### What the task asks
Lay out everything from the line containing "Undo the last" down to the line containing "click(1448, 470)" as a Markdown table with the columns Number and Record line, skipping blank lines.

### Extracted data
>> START

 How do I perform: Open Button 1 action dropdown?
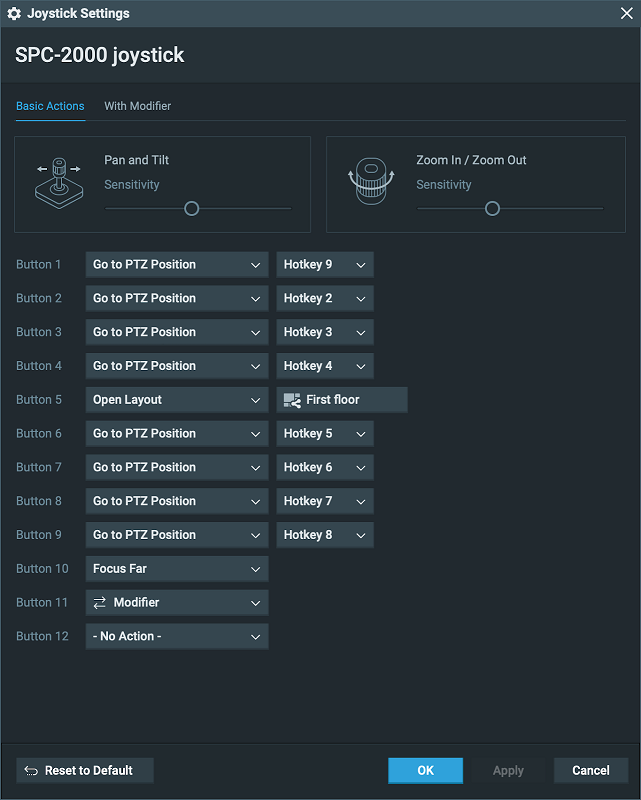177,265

>> END
>> START

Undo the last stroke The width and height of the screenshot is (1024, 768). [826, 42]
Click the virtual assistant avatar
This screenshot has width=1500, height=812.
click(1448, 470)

>> END

### Full output
| Number | Record line |
|---|---|
| 1 | Undo the last stroke The width and height of the screenshot is (1024, 768). [826, 42] |
| 2 | Click the virtual assistant avatar |
| 3 | This screenshot has width=1500, height=812. |
| 4 | click(1448, 470) |